Elizabeth Banks has called on all stakeholders, most notably the UCI, to step up and ensure that major women’s cycling events are broadcast to international audiences. Her comments come after an exciting edition of the Giro Rosa was virtually impossible to follow with fans and journalists forced to pick up text updates on Twitter or wait for limited highlights to air.
The Giro Rosa is arguably the biggest women’s stage race in the WorldTour and its limited television came in stark contrast to the Tour de France, which was broadcast from start to finish across the globe.
Banks, who is currently competing at the UCI Road World Championships in Imola, called on the UCI to step up. She has won back-to-back stages in the Giro Rosa for the last two years and knows first hand how delicately balanced women’s teams can be from a financial point of view after her own trade team faced an uncertain future.
“This is quite a complicated one. Basically, at the beginning, the organisers were getting a lot of stick for not providing live coverage. The organisers then hit back and said that the reason we’ve not had live coverage is that we’ve been struggling to save this race,” Banks told Cyclingnews and a small gathering of media on the eve of the Championships.
“If that’s true then this is where the UCI needs to step in. we need to further women’s cycling but what is the point in racing if it’s not on TV? If the people can’t watch it then there’s no point in having the race in the first place.”
“We’ve had a step back since last year. Last year you could watch a huge amount of the race and you could watch highlights of everything that happened. This year you’ve got maybe half an hour of the race and trust me that doesn’t explain what happened in the race.”
As of last year, UCI rules stipulate that all women’s WorldTour events should come with at least 45 minutes of live television coverage, in addition to post-race highlights packages. This rule was brought in to help raise the level of awareness around women’s cycling and was seen as a step in the right direction for the sport.
When contacted the race organisers told Cyclingnews that near-live coverage would be offered for the nine-day event. However, this was heavily criticized by riders and fans as simply not being good enough for a premier women’s cycling event.
Banks made the fair point that without exposure women’s cycling would always be on the back foot when it came to attracting and retaining sponsorship dollars. She highlighted all the drama that was sadly missed at the Giro Rosa.
‘If you follow my Instagram you’ll see my story from stage 8 which shows that the shit was hitting the fan after 10 minutes," she said. "The whole peloton exploded. Ashleigh Moolman Pasio was in the third echelon. My teammate in the white jersey was in the first echelon and then she hit a pothole and her bike exploded into six pieces.
"Suddenly we were all in the second echelon trying to get her back then she was on her second bike but the saddle was too low. It was carnage but my point is that women’s cycling is really exciting and I know that people want to watch it. I know that there’s a hugely increased fan base for women’s cycling but the UCI needs to step in.
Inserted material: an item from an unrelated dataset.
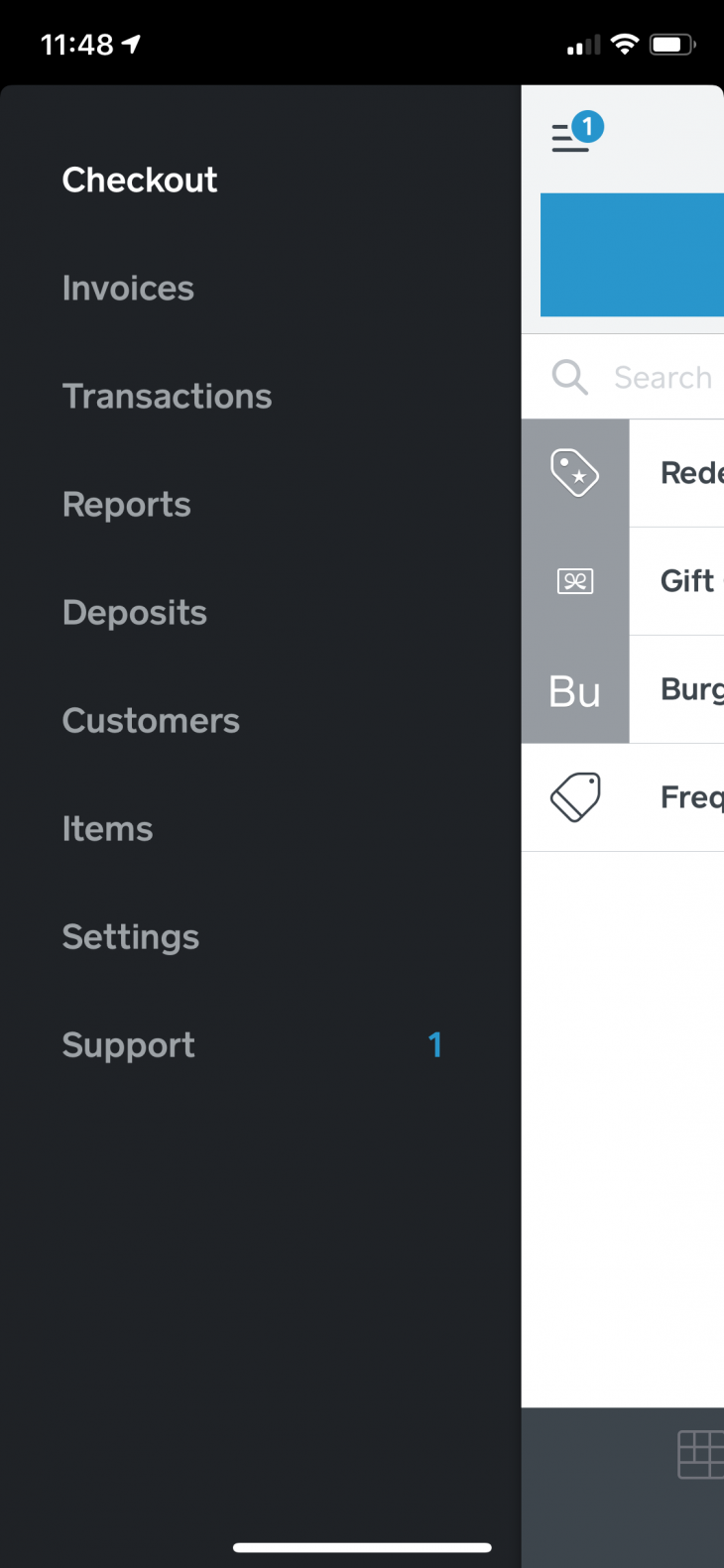Screen dimensions: 724x1568
Task: Open the Customers directory
Action: click(x=151, y=721)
They need to put their money where their mouth is and say we’re going to help you finance this for this year and then after this year it’s your responsibility to get a sponsor."
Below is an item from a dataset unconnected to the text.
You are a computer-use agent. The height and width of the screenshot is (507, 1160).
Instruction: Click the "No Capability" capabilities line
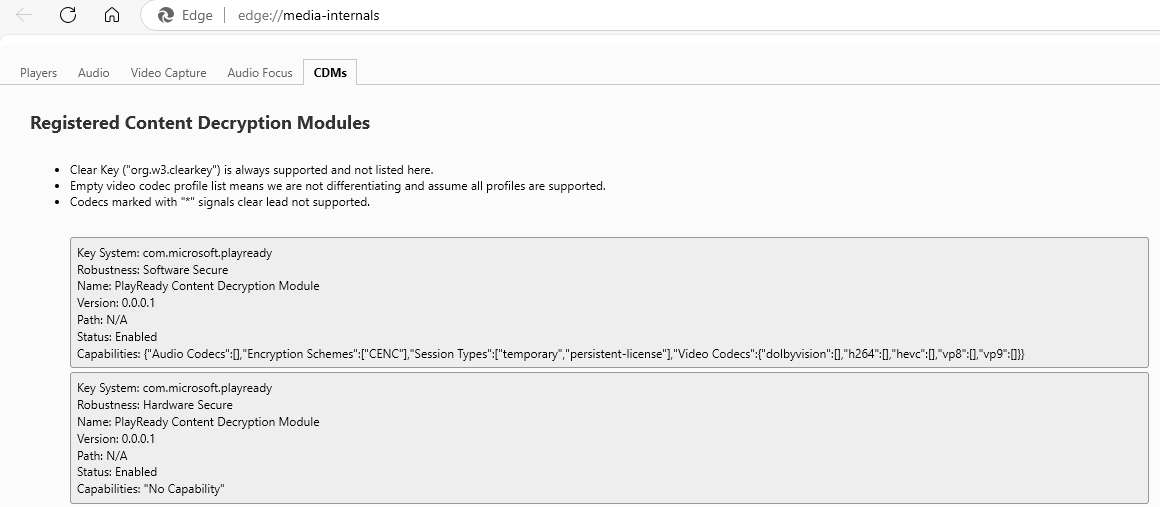pyautogui.click(x=150, y=489)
Banks said that proper TV coverage will only help with the progression of the sport, saying that it will only make it easier for teams to meet minimum salary requirements and attract new sponsors.
"If women’s cycling is stipulating that we’ve got to have Women’s WorldTour teams, we’ve got to have minimum salaries then they’ve got to help with the TV coverage. They say that they want to help us but they’re not actually helping the organisers, who need that help in order to get it out there."
“I’m sure that if we had the live coverage then there would be someone out there that would be captivated by it and would have said that this is so bloody good that I’m going to sponsor it for the next five years. Someone has to put their balls on the line and say 'yeah I’m going to help you so that in the future you’ve got this coverage that you need'.”
“We don’t want to lose races like the Giro because it’s such a good race. Yes, the organization is crazy; yes the race is crazy, and yes sometimes you end up going down a motorway and into oncoming traffic but welcome to the Giro! We want to keep this race but we need to help further it and the UCI need to help the organisers and all the stakeholders need to work together.”